UPDATED: On Friday, PIDC announced the The Navy Yard event has been rescheduled for Feb. 1. An earlier version of this story had the original date.
The Philadelphia Navy Yard will next month release its updated master plan and celebrate reaching the 10,000 jobs milestone – the employment level the shipyard boasted before it closed.
That milestone won’t officially be reached until GlaxoSmithKline has fully moved into its new headquarters at 5 Crescent Drive. GSK will start their move in February.
The 2013 update to the 2004 Navy Yard Master Plan will reflect changes in the physical reality of the land available, since a portion of that space has gone to port expansion. It will also update goals related to housing, transit, employment and amenities, such as restaurants, retail and additional green space and trail connections.
“The Navy Yard offers many amenities and we anticipate that through the updated Master Plan, we will continue to see even more,” said John Vavricka, President and CEO of Iroko Pharmaceuticals, which moved into its new headquarters, built to LEED gold standards, in November.

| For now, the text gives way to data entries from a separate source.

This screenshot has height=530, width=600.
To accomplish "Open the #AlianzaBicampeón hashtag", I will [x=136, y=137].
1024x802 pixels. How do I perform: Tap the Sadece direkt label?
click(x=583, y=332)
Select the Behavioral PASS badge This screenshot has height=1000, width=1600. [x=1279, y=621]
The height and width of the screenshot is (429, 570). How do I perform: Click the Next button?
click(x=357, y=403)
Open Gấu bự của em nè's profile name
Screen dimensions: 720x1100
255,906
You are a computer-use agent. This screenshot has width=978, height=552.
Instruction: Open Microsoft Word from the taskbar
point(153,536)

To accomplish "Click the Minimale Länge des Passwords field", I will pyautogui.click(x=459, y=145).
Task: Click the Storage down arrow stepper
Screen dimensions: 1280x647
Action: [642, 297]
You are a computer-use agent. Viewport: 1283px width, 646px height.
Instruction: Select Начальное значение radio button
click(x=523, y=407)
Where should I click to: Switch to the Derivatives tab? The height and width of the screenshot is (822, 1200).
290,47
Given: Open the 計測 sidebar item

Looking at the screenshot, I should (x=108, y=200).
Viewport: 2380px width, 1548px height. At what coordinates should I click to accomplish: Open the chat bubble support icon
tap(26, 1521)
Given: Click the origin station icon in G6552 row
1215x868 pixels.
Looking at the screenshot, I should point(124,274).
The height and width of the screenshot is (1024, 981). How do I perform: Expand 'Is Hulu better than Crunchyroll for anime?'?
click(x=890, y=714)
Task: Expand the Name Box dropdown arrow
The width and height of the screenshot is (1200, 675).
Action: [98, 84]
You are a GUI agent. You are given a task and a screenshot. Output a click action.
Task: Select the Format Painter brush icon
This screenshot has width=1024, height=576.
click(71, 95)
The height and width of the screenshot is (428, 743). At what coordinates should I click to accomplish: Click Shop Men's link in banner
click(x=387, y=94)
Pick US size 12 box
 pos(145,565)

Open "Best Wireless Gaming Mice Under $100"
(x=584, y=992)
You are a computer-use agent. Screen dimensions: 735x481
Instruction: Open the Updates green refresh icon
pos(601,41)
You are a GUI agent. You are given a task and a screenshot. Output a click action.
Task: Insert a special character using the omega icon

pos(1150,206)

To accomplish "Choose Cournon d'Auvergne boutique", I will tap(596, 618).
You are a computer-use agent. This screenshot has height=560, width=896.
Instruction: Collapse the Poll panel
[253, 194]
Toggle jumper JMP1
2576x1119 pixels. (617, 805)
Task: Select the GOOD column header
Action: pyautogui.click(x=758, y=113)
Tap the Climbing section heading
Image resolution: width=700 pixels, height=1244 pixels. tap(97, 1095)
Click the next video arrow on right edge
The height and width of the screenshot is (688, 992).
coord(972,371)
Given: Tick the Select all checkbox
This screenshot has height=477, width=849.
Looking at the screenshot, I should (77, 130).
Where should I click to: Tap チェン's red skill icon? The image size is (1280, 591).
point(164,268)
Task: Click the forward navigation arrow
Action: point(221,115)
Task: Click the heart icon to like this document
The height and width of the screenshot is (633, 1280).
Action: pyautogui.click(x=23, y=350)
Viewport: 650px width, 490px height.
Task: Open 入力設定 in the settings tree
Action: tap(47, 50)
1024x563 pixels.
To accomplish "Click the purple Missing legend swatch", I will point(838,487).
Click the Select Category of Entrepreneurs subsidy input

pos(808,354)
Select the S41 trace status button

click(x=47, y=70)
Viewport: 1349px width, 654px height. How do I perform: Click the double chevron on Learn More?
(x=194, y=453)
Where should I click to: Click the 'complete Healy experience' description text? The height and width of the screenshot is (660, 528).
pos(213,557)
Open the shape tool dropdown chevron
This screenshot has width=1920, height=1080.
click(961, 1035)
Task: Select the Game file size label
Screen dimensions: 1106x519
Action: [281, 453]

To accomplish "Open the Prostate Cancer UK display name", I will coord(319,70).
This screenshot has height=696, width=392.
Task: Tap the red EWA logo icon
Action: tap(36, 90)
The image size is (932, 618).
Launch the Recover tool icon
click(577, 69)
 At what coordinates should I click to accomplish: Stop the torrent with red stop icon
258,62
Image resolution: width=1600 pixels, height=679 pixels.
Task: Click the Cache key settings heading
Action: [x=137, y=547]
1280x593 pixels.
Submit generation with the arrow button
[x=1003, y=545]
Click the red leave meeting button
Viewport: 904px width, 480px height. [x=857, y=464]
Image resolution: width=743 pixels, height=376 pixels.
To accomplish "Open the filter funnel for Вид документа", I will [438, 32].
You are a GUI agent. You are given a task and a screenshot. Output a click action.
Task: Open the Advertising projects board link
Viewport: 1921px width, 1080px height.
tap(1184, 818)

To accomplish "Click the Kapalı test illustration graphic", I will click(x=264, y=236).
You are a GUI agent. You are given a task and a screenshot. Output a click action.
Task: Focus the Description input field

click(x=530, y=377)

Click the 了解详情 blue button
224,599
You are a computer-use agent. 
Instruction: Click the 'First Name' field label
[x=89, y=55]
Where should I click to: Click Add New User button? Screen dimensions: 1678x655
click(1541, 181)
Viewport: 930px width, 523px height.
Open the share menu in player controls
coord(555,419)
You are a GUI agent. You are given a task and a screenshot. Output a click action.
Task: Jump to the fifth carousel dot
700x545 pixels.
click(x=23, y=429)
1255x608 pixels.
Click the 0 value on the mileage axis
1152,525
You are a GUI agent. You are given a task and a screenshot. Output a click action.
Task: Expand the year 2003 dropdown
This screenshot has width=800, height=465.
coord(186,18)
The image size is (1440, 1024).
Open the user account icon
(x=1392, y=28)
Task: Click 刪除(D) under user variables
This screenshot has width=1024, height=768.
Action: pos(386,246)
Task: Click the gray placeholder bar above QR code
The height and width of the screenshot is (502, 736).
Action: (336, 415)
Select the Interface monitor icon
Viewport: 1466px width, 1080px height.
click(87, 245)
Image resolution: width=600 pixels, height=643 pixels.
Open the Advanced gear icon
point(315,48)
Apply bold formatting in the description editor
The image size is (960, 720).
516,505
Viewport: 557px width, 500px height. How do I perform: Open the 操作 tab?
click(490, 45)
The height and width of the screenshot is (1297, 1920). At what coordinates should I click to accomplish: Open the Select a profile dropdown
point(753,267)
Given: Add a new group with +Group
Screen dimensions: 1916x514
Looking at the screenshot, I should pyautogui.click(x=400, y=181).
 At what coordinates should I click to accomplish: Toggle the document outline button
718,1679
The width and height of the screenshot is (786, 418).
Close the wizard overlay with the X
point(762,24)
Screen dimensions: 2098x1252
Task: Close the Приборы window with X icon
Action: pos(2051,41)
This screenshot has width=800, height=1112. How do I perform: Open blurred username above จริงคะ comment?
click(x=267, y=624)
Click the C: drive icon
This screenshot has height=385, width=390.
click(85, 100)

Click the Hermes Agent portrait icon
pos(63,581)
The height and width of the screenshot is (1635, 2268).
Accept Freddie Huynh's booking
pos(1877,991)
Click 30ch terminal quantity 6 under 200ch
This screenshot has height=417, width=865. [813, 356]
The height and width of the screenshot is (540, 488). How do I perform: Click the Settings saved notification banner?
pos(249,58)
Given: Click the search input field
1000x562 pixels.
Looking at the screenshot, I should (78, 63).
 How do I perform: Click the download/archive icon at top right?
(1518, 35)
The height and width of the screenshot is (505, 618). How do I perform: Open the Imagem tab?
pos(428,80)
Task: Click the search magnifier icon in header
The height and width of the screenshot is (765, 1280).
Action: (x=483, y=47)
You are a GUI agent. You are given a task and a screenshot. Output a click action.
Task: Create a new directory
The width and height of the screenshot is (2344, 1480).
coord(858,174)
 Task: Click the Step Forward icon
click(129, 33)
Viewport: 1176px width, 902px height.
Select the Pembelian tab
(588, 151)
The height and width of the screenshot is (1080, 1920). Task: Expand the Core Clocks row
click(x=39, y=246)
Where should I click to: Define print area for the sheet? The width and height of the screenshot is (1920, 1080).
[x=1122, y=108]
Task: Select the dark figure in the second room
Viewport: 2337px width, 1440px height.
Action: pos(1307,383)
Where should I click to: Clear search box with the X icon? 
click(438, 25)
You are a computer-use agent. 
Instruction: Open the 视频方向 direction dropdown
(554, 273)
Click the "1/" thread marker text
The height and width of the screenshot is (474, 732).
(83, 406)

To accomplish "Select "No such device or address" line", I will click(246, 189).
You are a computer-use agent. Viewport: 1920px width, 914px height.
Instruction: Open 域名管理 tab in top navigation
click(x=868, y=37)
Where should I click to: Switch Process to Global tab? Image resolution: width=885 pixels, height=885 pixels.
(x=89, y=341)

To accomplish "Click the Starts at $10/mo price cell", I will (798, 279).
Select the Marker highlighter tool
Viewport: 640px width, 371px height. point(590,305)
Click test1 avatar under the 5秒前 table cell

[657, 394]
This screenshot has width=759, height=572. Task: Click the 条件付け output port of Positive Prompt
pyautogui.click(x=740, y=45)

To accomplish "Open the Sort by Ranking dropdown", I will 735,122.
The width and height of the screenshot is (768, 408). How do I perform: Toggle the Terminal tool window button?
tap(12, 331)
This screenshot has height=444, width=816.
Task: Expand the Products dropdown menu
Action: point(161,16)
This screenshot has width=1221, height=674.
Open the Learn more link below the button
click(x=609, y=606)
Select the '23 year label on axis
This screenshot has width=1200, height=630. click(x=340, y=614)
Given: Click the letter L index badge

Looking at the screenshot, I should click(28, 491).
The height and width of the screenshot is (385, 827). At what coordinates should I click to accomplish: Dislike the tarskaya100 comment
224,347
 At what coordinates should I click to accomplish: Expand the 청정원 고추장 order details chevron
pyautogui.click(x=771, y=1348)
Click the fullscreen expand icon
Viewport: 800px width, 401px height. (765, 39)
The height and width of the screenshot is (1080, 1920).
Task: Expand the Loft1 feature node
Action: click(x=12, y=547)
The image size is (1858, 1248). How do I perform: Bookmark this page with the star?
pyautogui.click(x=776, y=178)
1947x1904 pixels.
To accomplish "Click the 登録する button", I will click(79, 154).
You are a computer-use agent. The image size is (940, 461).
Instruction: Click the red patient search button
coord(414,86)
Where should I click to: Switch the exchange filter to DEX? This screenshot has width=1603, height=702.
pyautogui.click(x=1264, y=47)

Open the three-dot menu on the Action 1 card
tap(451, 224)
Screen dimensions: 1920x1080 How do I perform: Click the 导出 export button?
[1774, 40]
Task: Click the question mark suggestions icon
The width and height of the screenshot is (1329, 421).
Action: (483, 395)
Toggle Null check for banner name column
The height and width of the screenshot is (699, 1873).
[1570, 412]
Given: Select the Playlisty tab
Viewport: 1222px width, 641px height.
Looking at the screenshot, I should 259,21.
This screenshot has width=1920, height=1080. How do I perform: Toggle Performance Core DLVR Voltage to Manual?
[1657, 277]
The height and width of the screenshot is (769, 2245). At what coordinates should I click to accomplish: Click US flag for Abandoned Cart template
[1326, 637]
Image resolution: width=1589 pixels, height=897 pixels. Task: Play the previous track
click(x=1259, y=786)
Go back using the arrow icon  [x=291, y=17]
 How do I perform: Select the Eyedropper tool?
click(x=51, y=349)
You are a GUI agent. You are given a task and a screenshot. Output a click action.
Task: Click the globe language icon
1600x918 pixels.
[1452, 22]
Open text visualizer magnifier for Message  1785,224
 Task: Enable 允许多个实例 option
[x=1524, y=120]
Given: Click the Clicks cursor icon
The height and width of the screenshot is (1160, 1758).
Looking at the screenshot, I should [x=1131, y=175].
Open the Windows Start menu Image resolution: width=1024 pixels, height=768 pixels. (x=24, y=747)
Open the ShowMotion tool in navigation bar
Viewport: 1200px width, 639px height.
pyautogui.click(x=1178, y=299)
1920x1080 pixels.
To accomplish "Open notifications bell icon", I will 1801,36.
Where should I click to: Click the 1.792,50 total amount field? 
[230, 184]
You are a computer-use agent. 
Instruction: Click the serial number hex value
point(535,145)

Iroko is developing non-steroidal anti-inflammatory drugs – commonly called NSAIDS – that provide effective pain relief at lower doses than currently available NSAIDS. There have been problems with the current doses of some NSAIDS causing health issues for patients.
Iroko opened for business at the Navy Yard five years ago, drawn there “because of the appeal and advantages of being in a vibrant, growing corporate hub in Philadelphia,” Vavricka said. “The area is a wonderful place for the life sciences because of its talent and research infrastructure.”
When asked what would make the Navy Yard better for business, Vavricka brought up two amenities for employees – one that would require SEPTA and city involvement, and one that businesses may do for themselves.
“If I had to say two things employees are excited about in the future, they would be a transit line linking The Navy Yard to Center City Philadelphia, which would have a positive impact on the area’s business growth, and local businesses here are also exploring a childcare collaborative for companies throughout The Navy Yard,” he said.
The transit situation has been under discussion for some time. SEPTA Bus Route 71 was discontinued because of lack of ridership, but it’s unclear whether ridership was low because of the frequency of the bus – it came every 20 minutes. In place of the discontinued bus Route 71, Philadelphia Industrial Development Corporation – the non-profit city and chamber of commerce joint venture in charge of Navy Yard planning and development – last month launched a private, Navy Yard-branded shuttle service as an interim solution. The shuttle runs express from Market East to the Navy Yard during the morning and evening rush, and a regular loop from AT&T station from the Navy Yard, replacing the 71, the rest of the day.
There has been discussion of extending the Broad Street subway line from AT&T station to the Navy Yard, and the city sought a grant to study that option. But officials have said that less-costly alternatives, such as bus-rapid transit, are likely to happen first. Learn more about the Navy Yard transit discussion here.
The master plan update was originally set for release last year. Until Friday, it was set for next week. Jennifer Tran, the communications manager for the Navy Yard, said the larger delay was partly due to the planning process taking longer to complete, and partly to enable a joint event, releasing the plan and celebrating the jobs milestone. The change from next week to Feb. 1 was due to a scheduling conflict of one of the participants, Tran said.
The Navy turned control of the yard over to the city in 2000, and PIDC was given planning and development responsibilities. PIDC hired Liberty Property Trust to help with those duties for one section of the Navy Yard, called the Corporate Center, where GSK’s new building is.
Officials from PIDC, Liberty Property Trust, and the city administration have predicted an accelerating rate of jobs growth at the Navy Yard. Deputy Mayor Alan Greenberger says it is poised to become the city’s third largest employment center, behind Center City and University City, within the next decade.
Iroko Pharmaceuticals, which now has 60 employees, plans to be part of that growth, Vavricka said. Their new headquarters was designed for about 180 people. “Iroko anticipates significant growth in 2013,” he said.